Uma das prioridades da ministra Tereza Cristina, a proposta de autocontrole em agroindústrias de alimentação, bebidas e fertilizantes, entre outras áreas, deu o primeiro passo no governo federal para vir a ser implementada. Nesta quarta-feira (27), o Ministério da Agricultura, Pecuária e Abastecimento (Mapa) anunciou a criação do Comitê Técnico de Programas de Autocontrole, a fim de articular os órgãos públicos e o setor privado para adotar esse sistema nos estabelecimentos regulados pela legislação de defesa agropecuária brasileira.

Com o autocontrole, as agroindústrias passarão a garantir a sanidade e qualidade dos produtos que comercializam nos mercados interno e externo. Para a ministra, esses estabelecimentos precisam se responsabilizar pela qualidade de seus produtos. “Não é possível que não possamos confiar nas nossas empresas.”

Nesta quarta-feira, Tereza Cristina falou sobre a proposta de autocontrole ao participar de audiência pública na Comissão de Agricultura e Reforma Agrária (CAR) do Senado. Segundo ela, o “Mapa não tem mais pernas” [recursos humanos em quantidade suficiente] para fazer o controle diário nas agroindústrias.

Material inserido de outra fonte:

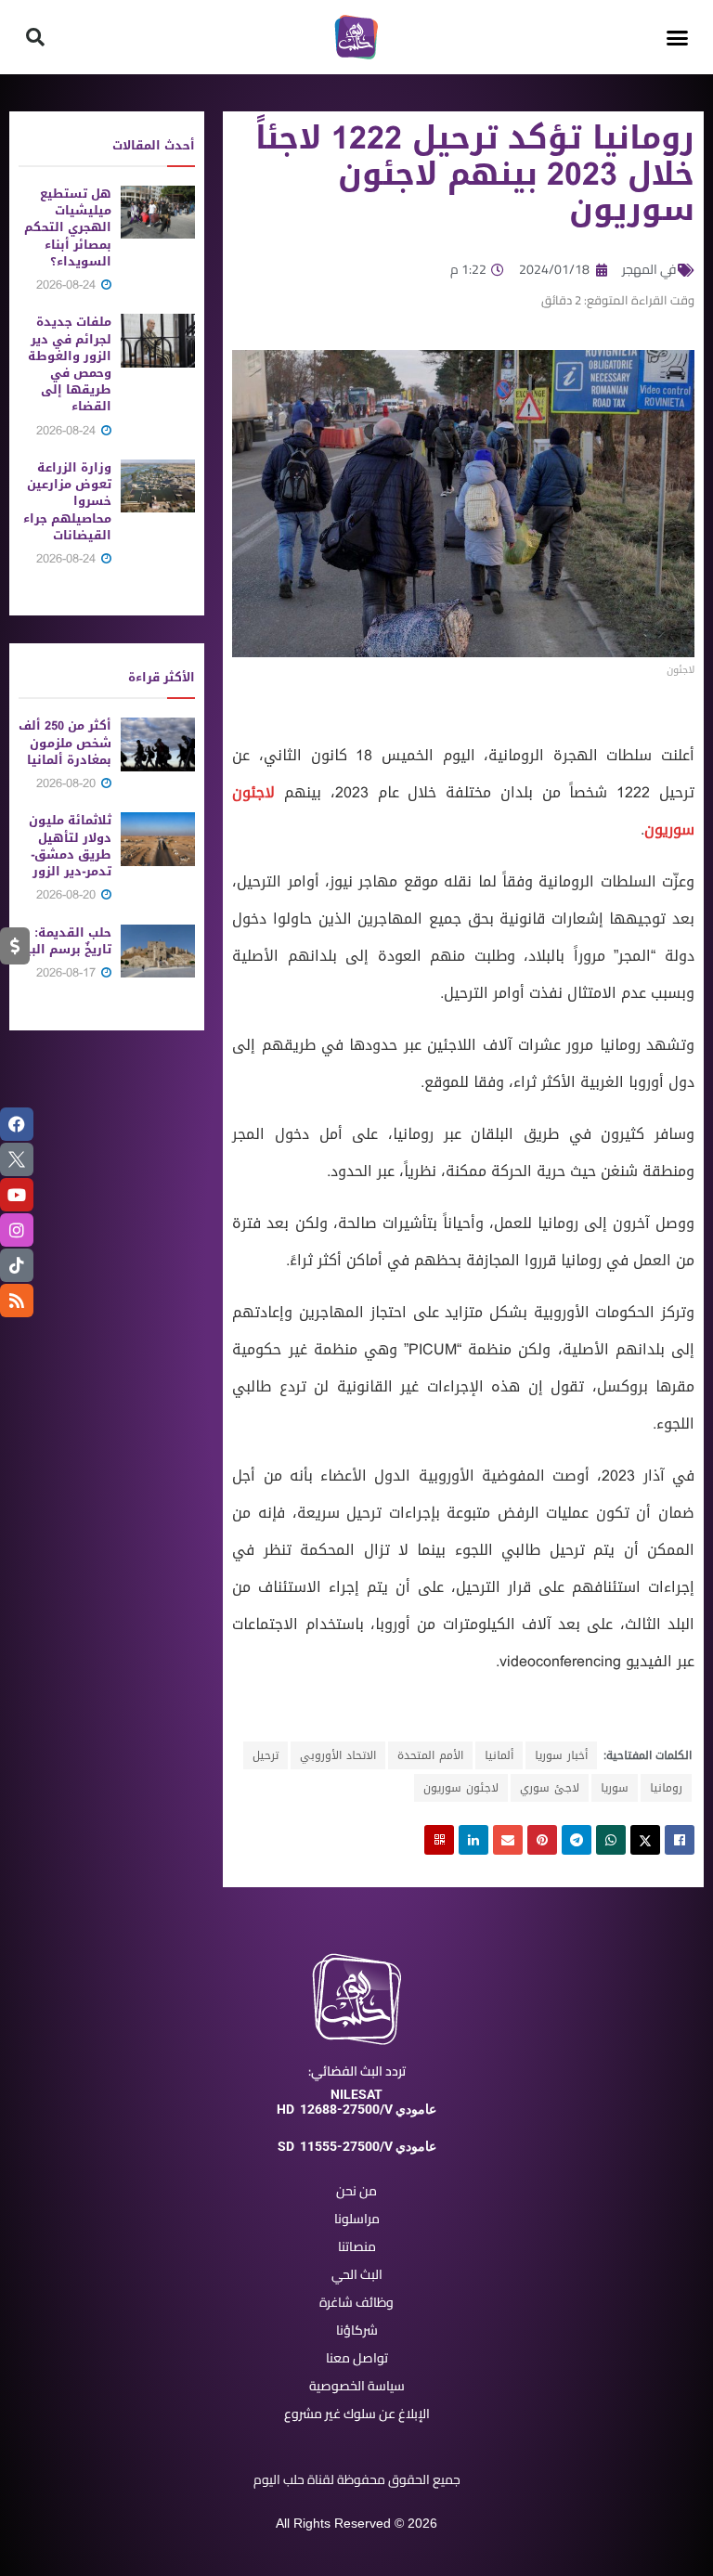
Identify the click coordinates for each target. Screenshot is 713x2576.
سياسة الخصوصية (357, 2386)
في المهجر (649, 269)
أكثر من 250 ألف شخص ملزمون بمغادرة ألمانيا (65, 742)
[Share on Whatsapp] (611, 1840)
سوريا (615, 1788)
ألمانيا (499, 1755)
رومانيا (666, 1788)
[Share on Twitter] (645, 1840)
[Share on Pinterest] (542, 1840)
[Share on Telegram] (576, 1840)
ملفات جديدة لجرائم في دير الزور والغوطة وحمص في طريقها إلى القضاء (69, 364)
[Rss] (16, 1300)
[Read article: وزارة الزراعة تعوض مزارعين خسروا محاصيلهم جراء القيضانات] (158, 486)
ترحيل (266, 1755)
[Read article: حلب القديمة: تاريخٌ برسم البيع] (158, 951)
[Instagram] (16, 1230)
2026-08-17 (67, 972)
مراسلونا (357, 2219)
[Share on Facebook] (679, 1840)
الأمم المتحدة (430, 1755)
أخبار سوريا (561, 1755)
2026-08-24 (67, 284)
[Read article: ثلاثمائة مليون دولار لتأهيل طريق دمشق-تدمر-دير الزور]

Isso, enfatizou a ministra, não significa o fim da fiscalização federal agropecuária. “O Mapa não deixará de estar presente. Agora, quem vai estar no dia a dia [no controle de sanidade e qualidade] são as agroindústrias”, esclareceu Tereza Cristina, acrescendo que o autocontrole já é adotado por muitos países.

Portaria        

O Comitê Técnico de Programas de Autocontrole foi instituído por meio da Portaria 24, da Secretaria de Defesa Agropecuária do Mapa, nessa segunda-feira (25).

“O comitê técnico visa criar um ambiente institucional para debater e identificar as cadeias ou os ramos do setor regulado para que possamos avançar no autocontrole. A partir dessa definição, criaremos subcomitês específicos para trabalhar tecnicamente questões que possam gerar alterações normativas”, disse o secretário de Defesa Agropecuária do Mapa, José Guilherme Leal.

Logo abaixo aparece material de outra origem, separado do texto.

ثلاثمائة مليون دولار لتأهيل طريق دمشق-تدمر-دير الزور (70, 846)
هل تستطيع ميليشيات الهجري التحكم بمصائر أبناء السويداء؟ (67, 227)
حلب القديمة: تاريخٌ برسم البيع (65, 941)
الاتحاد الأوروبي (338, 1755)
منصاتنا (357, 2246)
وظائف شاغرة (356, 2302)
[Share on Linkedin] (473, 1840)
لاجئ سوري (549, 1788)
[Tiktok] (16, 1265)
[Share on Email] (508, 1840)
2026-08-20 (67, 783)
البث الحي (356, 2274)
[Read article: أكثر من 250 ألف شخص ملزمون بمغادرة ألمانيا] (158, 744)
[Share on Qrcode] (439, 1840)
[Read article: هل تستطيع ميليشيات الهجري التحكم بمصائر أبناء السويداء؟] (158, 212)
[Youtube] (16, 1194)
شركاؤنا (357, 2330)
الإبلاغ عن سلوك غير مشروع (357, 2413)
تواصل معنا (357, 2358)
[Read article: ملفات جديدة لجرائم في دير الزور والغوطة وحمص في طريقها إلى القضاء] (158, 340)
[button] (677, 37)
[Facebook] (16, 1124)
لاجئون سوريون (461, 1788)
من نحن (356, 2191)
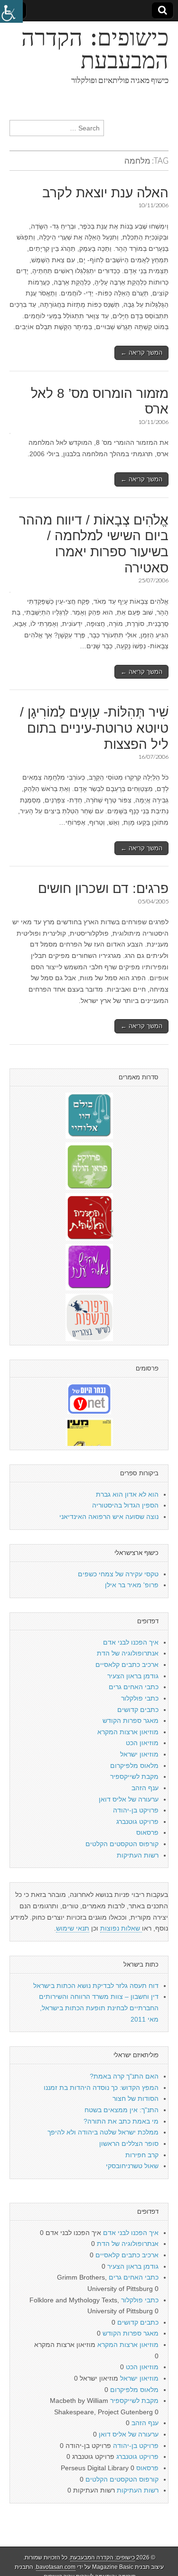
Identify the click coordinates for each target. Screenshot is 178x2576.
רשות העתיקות (138, 1855)
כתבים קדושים (138, 1709)
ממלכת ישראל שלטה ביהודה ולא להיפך (103, 2132)
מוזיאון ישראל (139, 1754)
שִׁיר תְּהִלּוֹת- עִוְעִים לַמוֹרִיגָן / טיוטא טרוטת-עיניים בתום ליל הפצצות (94, 728)
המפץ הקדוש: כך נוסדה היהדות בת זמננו (101, 2087)
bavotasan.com (55, 2567)
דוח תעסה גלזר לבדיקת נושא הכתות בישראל (96, 1985)
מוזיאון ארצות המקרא (128, 1732)
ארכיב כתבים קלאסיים (127, 1664)
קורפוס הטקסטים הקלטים (122, 1844)
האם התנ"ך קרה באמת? (124, 2076)
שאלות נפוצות (121, 1928)
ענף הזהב (145, 1788)
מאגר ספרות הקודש (131, 1720)
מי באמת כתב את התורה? (121, 2121)
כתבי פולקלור (140, 1698)
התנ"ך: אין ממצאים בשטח (121, 2110)
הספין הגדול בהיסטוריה (125, 1505)
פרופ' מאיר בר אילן (132, 1585)
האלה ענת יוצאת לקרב (105, 192)
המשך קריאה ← (141, 352)
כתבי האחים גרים (134, 1687)
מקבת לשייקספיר (134, 1776)
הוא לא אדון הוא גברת (127, 1494)
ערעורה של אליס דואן (129, 1799)
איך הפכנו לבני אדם (131, 1642)
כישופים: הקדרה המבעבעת (95, 48)
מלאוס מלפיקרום (134, 1765)
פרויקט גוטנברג (137, 1821)
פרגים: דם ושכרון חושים (103, 888)
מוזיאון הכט (142, 1743)
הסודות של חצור (135, 2098)
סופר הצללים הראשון (129, 2143)
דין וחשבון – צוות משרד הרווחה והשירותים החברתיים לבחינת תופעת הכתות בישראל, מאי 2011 (99, 2008)
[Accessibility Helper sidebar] (11, 11)
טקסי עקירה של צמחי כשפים (118, 1574)
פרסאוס (147, 1832)
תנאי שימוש (72, 1928)
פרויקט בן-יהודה (136, 1810)
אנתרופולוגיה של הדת (128, 1653)
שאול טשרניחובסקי (132, 2166)
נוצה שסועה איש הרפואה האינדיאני (109, 1516)
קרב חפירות (142, 2155)
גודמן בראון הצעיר (133, 1676)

O grupo deverá propor a implementação, monitoramento e avaliação dos programas de autocontrole, identificar os atos normativos necessários para implementação de seus objetivos, apoiar a articulação necessária à execução de ações conjuntas, como troca de experiência e capacitação, e sugerir subcomitês para temas específicos.

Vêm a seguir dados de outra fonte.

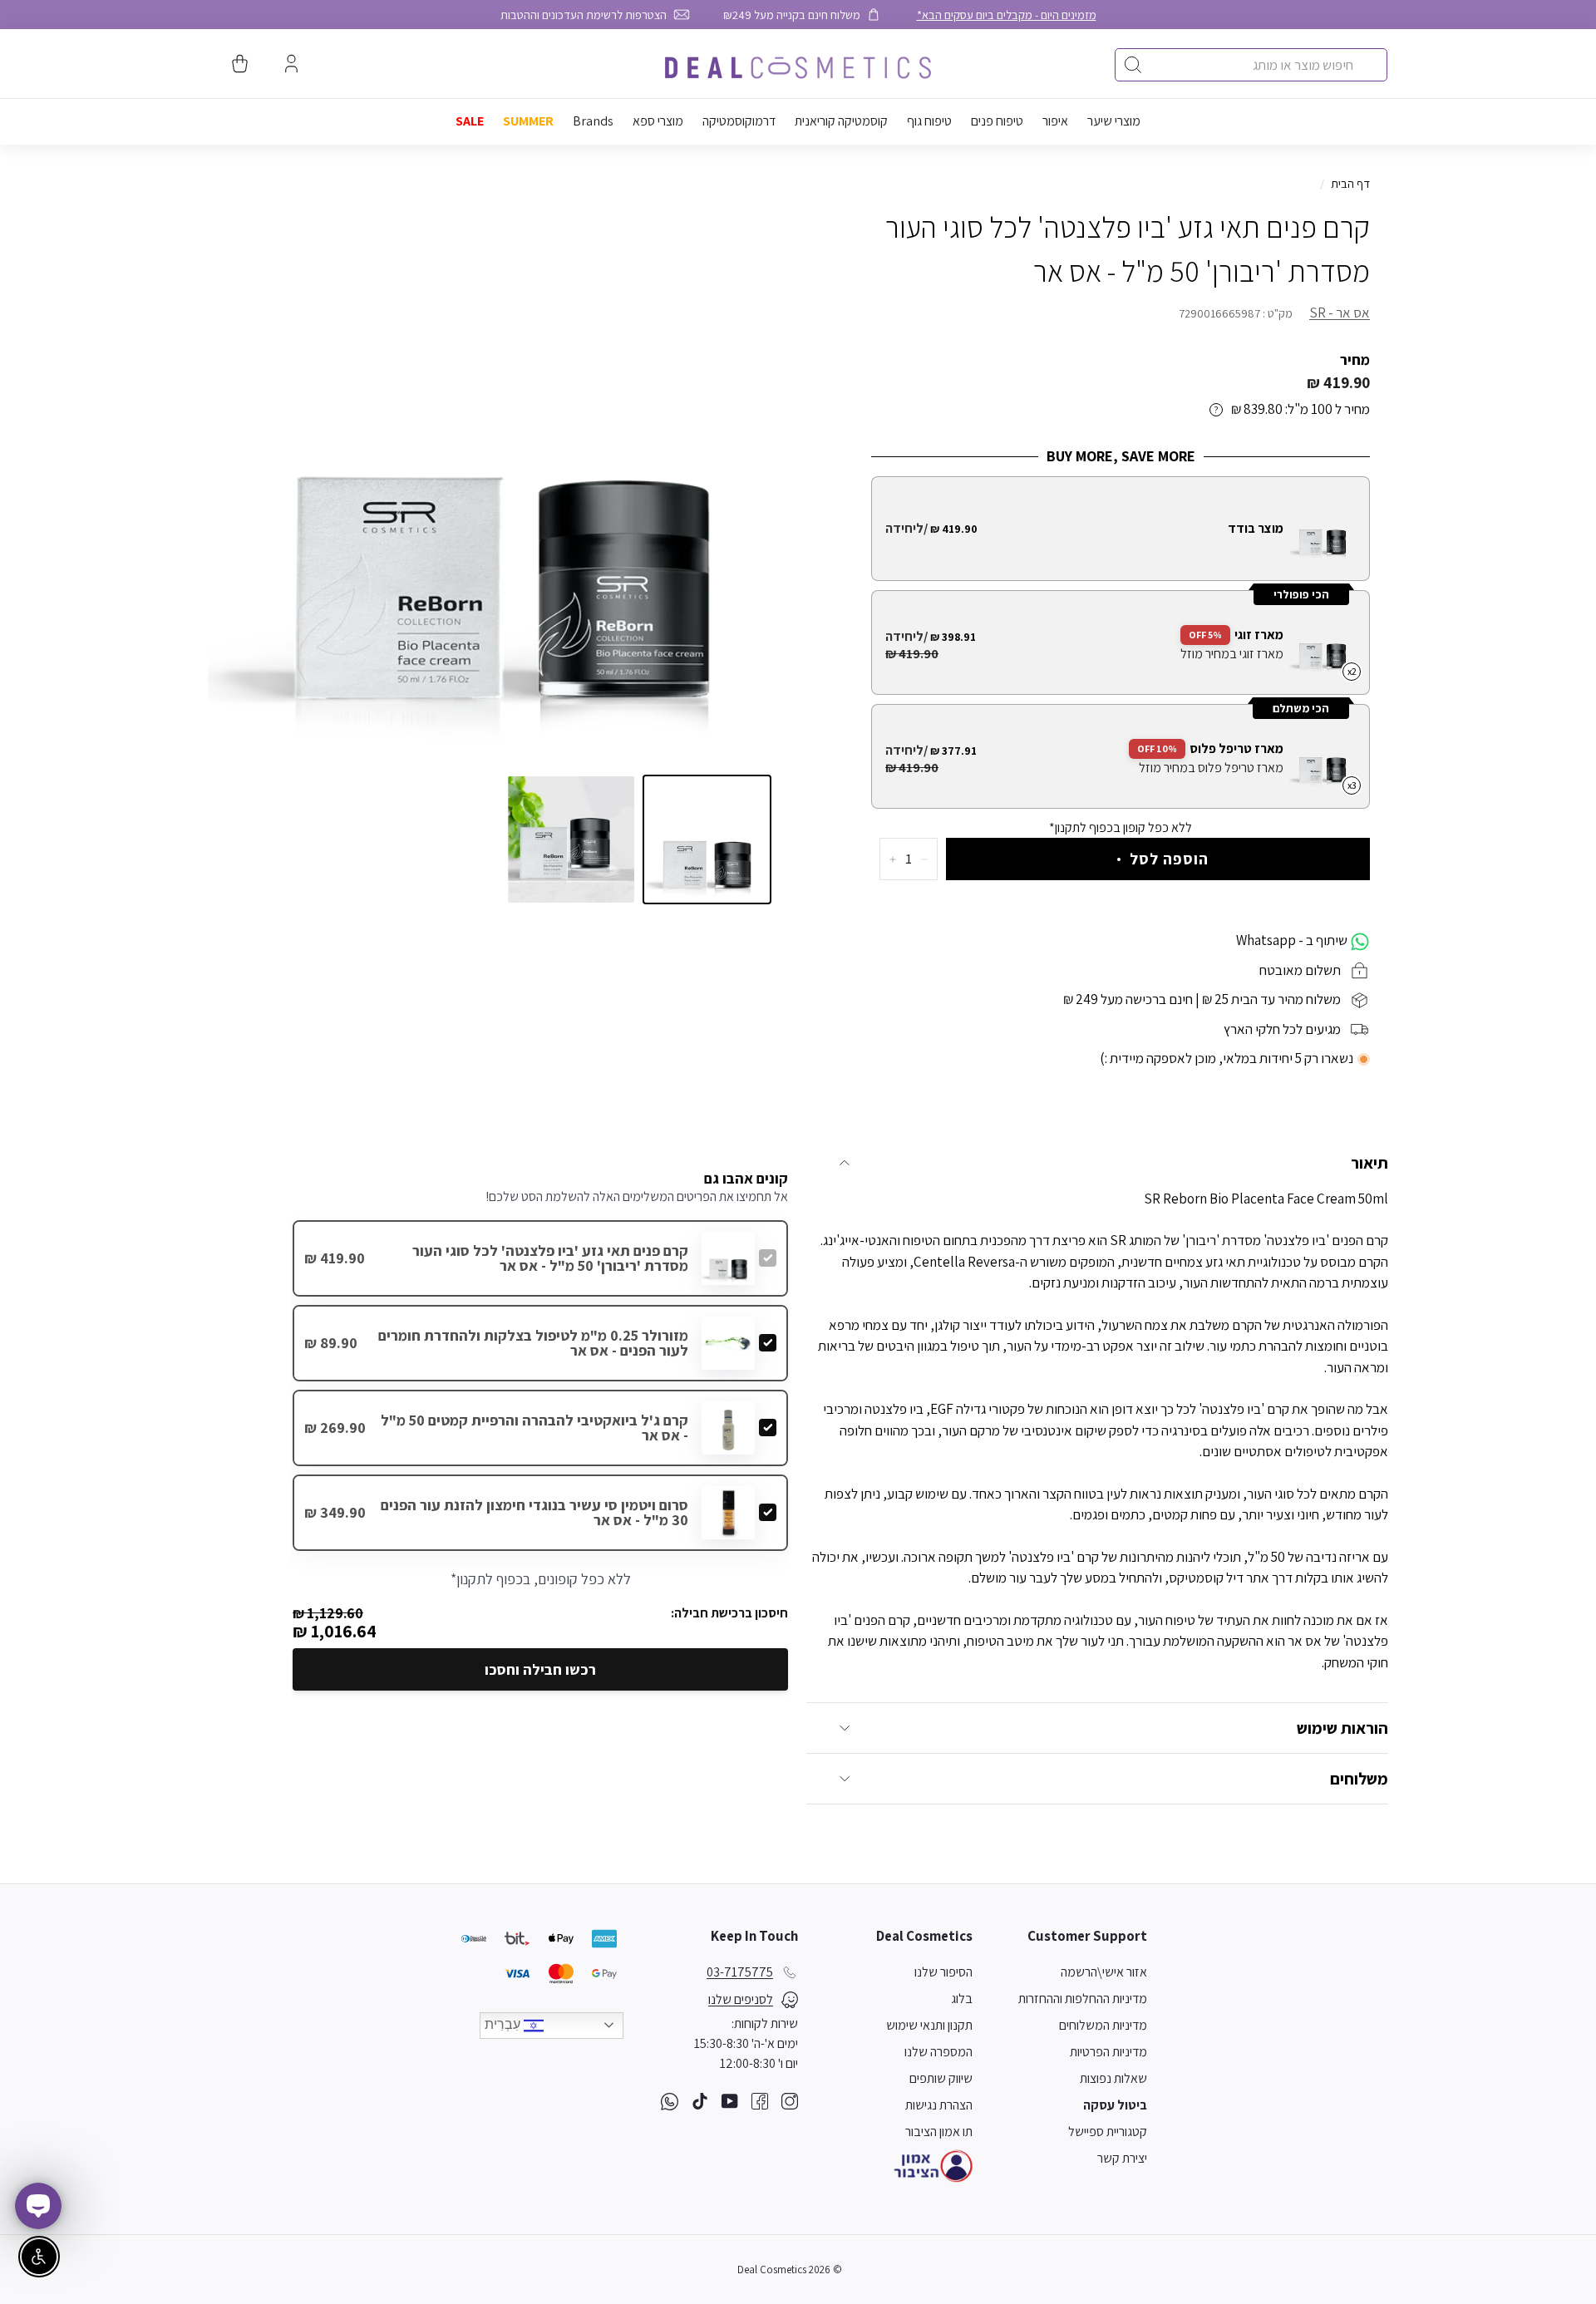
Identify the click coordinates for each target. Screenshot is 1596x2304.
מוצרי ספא (658, 121)
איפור (1055, 121)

Com atuação de caráter permanente e de cunho técnico e consultivo, o comitê será integrado por representantes do Departamento de Inspeção de Produtos de Origem Animal(Dipoa), do Departamento de Inspeção de Produtos de Origem Vegetal(Dipov), do Departamento de Sanidade Vegetal e Insumos Agrícolas(DDIA), do Departamento de Saúde Animal e Insumos Pecuários (DSA) e do Departamento de Serviços Técnicos e do Departamento de Suporte e Normas(DSN).

Representantes da Confederação da Agricultura e Pecuária do Brasil (CNA), da Confederação Nacional da Indústria (CNI) e da Organização das Cooperativas Brasileiras (OCB) poderão ser convidados para participar das discussões, conforme nota divulgada pelo Mapa.